The GameStop saga is a missed opportunity to truly make markets more democratic. Democratizing finance, or getting more Americans invested in the stock market, is a laudable goal. Only about 50 percent of Americans are invested in the stock market. As the returns to capital outpace wage growth, this means that half the population is effectively shut out of America’s prosperity.

But accomplishing that goal starts with educating more people on risk and investing and expanding access to appropriate investments. Stock investing is risky, but there is a way to do it responsibly. The purpose of owning stock is earning higher returns and balancing that extra reward with some risk reduction. More Americans, even those with lower incomes, should arguably own more stock—not only because of the higher returns but because it does diversify their risk. Their assets consist mostly of their future earnings and one day Social Security benefits. Investing in stock means diversifying away from labor and low-risk government obligations.

In popular imagination, and in my high school finance class, good stock investing consists of picking those few stocks that turn out to be the next Apple or Google. But ideal stock investment consists of diversification among many stocks. For the overwhelming majority of people buying a simple index fund will bring higher returns and less risk than buying a few individual companies.
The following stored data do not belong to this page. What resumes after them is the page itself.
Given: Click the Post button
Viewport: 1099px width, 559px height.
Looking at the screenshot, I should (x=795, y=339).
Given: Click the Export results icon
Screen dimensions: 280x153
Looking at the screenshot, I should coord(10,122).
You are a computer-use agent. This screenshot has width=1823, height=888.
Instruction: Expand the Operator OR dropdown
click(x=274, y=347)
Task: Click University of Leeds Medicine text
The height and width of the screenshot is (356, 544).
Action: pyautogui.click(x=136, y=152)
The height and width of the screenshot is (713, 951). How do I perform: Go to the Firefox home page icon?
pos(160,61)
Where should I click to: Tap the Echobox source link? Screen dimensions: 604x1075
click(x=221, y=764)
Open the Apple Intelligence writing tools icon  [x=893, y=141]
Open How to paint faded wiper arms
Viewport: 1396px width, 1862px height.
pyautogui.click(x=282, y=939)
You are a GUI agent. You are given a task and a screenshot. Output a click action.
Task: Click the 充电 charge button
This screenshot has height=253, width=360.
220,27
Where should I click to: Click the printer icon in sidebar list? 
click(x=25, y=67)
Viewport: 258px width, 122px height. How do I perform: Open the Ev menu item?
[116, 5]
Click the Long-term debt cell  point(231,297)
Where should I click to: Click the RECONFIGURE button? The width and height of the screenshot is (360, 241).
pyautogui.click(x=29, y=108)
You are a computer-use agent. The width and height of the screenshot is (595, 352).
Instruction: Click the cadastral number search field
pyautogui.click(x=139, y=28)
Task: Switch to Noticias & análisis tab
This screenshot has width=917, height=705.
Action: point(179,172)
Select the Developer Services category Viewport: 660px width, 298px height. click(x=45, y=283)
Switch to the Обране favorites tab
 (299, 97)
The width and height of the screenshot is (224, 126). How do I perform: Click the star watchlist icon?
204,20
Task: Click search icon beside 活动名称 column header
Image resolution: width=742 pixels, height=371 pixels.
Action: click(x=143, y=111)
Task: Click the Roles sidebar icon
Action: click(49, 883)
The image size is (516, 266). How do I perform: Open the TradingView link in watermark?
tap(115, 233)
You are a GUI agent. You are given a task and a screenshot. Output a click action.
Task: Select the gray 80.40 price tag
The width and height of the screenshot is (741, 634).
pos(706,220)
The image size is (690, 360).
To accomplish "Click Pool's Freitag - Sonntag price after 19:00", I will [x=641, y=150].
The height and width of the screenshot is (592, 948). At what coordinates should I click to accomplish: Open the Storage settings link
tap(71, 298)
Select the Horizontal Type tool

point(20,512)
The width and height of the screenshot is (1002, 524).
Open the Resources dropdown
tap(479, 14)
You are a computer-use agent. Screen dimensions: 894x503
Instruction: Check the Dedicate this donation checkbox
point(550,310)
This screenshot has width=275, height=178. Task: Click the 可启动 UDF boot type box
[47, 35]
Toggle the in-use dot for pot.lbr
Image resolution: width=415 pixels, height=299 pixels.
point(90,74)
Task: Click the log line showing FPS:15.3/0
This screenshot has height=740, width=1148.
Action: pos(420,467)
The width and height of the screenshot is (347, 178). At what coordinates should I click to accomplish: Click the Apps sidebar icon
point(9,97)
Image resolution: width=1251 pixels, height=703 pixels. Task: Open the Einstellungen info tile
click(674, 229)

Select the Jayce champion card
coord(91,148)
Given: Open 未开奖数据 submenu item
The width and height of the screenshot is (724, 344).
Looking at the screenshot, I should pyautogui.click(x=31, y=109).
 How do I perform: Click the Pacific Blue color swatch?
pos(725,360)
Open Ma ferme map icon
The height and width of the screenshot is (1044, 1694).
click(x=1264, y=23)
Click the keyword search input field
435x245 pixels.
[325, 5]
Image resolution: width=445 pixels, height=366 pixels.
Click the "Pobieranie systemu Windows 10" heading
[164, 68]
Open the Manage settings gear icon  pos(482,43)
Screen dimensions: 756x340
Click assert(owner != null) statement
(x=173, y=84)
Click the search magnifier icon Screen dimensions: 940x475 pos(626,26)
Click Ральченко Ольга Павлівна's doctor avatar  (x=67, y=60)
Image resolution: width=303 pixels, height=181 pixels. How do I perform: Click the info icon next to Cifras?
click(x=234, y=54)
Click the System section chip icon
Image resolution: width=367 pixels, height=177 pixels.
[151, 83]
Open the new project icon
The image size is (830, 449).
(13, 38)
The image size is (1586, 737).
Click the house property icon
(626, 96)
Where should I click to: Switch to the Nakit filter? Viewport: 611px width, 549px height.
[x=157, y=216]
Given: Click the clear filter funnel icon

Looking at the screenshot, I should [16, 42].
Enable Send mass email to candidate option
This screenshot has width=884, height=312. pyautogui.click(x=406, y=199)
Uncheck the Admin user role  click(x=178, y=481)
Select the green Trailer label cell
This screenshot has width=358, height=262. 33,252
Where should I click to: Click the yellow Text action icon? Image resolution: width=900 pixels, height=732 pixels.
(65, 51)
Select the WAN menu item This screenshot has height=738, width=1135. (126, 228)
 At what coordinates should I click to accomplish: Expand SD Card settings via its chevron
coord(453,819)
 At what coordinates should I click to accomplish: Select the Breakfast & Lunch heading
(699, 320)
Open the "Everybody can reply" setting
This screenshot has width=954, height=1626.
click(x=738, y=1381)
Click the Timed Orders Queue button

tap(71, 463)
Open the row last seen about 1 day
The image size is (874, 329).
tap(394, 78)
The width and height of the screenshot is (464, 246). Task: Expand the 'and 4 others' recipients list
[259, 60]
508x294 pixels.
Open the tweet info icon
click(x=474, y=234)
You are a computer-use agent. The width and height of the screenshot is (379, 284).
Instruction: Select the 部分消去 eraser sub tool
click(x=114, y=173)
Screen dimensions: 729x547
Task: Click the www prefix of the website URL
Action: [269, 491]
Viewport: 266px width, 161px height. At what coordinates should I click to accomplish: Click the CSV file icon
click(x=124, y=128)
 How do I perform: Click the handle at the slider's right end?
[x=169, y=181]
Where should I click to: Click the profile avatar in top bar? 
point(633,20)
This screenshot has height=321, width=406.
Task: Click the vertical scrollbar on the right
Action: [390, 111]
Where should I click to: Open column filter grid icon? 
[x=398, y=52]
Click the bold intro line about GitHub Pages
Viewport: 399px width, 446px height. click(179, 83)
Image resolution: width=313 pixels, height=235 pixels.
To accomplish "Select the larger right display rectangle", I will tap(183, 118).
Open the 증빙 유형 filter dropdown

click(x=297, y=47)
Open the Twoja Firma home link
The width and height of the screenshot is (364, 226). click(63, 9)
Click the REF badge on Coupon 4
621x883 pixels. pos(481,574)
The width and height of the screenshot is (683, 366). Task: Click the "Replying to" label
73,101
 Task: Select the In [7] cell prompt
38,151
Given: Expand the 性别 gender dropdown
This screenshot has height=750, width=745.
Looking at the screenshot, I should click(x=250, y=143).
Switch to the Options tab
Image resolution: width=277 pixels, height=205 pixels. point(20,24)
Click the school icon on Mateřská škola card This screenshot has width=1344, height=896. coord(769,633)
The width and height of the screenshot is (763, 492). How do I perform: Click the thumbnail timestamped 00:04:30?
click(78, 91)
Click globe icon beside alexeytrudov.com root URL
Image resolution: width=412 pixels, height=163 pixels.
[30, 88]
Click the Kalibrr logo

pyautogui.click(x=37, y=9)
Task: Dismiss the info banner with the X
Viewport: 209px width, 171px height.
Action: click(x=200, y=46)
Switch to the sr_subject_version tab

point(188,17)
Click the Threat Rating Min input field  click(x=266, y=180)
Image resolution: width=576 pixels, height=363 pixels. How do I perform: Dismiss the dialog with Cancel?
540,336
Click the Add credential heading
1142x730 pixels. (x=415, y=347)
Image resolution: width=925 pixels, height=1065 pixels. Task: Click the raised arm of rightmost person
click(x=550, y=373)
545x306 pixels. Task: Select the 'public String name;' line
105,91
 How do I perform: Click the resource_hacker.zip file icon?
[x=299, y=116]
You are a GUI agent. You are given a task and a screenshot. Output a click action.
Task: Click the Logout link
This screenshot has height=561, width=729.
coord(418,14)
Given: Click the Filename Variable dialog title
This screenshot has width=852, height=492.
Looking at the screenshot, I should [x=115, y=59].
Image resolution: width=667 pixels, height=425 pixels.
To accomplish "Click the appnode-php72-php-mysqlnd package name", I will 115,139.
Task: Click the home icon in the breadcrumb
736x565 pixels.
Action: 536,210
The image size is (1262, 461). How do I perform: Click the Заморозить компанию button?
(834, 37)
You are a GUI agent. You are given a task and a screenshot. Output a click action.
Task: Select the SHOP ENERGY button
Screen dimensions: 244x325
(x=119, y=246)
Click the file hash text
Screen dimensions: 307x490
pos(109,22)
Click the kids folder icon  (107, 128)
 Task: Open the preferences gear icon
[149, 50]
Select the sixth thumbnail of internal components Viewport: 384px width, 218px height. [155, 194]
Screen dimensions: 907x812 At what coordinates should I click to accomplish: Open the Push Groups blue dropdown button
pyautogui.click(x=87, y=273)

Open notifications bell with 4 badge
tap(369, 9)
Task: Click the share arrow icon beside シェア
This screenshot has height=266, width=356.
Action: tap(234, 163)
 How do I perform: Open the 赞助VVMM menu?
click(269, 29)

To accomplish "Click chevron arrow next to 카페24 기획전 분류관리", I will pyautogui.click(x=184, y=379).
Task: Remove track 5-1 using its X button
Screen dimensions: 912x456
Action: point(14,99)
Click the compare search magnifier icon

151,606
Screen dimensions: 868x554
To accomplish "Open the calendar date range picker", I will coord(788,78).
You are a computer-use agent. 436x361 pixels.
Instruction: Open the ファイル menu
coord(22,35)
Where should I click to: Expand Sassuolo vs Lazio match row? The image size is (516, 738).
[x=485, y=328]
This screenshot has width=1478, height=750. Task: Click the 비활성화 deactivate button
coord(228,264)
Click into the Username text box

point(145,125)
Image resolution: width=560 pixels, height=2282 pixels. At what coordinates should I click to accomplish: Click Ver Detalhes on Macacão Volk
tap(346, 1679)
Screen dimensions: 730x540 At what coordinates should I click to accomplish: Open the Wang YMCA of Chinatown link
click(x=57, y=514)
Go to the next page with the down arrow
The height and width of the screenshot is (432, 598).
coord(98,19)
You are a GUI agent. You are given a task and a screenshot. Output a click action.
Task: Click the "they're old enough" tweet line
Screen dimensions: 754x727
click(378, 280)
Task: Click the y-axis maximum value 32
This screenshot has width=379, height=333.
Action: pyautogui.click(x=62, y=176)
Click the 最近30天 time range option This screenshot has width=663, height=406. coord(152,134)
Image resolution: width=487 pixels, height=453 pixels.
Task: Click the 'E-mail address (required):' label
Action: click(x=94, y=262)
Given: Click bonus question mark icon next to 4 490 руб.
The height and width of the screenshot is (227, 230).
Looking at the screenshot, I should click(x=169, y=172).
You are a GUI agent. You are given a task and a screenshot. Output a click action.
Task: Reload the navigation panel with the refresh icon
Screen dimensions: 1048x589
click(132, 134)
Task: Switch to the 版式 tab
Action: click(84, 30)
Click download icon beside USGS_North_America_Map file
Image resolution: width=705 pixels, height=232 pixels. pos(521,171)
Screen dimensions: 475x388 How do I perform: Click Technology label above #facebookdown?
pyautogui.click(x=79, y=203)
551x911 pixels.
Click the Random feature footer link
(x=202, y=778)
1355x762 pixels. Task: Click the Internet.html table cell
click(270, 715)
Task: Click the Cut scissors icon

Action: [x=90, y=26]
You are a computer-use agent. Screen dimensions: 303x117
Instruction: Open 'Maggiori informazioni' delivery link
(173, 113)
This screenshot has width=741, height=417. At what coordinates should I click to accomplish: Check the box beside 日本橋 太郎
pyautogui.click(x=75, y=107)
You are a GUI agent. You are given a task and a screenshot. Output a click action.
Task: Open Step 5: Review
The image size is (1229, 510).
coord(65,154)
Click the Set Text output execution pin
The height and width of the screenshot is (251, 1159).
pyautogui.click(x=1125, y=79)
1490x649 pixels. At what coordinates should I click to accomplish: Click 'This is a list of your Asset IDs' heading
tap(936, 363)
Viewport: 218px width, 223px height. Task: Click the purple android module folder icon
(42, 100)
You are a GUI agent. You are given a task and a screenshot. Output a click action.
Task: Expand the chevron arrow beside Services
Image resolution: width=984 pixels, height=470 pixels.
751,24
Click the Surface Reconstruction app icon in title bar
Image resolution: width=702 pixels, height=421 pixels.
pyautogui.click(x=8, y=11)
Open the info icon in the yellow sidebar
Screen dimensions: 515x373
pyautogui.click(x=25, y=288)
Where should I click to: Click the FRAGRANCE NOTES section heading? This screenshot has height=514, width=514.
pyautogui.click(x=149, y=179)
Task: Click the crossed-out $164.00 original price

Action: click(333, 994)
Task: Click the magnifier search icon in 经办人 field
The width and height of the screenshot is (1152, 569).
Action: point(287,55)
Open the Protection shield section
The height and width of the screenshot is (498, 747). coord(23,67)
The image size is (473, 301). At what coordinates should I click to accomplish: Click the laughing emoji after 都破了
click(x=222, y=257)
Since end of January the S&P 500 is up 5.8 percent while GameStop is down more than 85 percent from its highs.

Robert C. Merton, a Nobel Prize winner in Economics and one of the fathers of modern financial theory, likens owing individual stocks to buying a single car part. It is expensive and useless, because its value inheres in how it contributes to a larger machine. The same is true for stocks: their value is based on how they contribute to your overall risk profile. A stock is more valuable if it is uncorrelated with the rest of your portfolio. When that’s the case it offers the potential for a higher return, while reducing your risk exposure. Investing is about balancing risk and reward, and research consistently shows index funds offer the best balance, and they do so for small fees.

The most disturbing aspect of the GameStop spectacle was not the hiccups at Robinhood or hedge fund managers whining on TV that this was all so unfair. It was the media and politicians, from Alexandria Ocasio-Cortez to Ted Cruz, cheering on small investors taking enormous risk that was almost certain to cost them money. If protecting small investors is truly their goal, our policymakers’ priority should be easier access to well-diversified, well-priced investments—not making day-trading easier.

Allison Schrager is a senior fellow at the Manhattan Institute and author of An Economist Walks into a Brothel: And Other Unexpected Places to Understand Risk.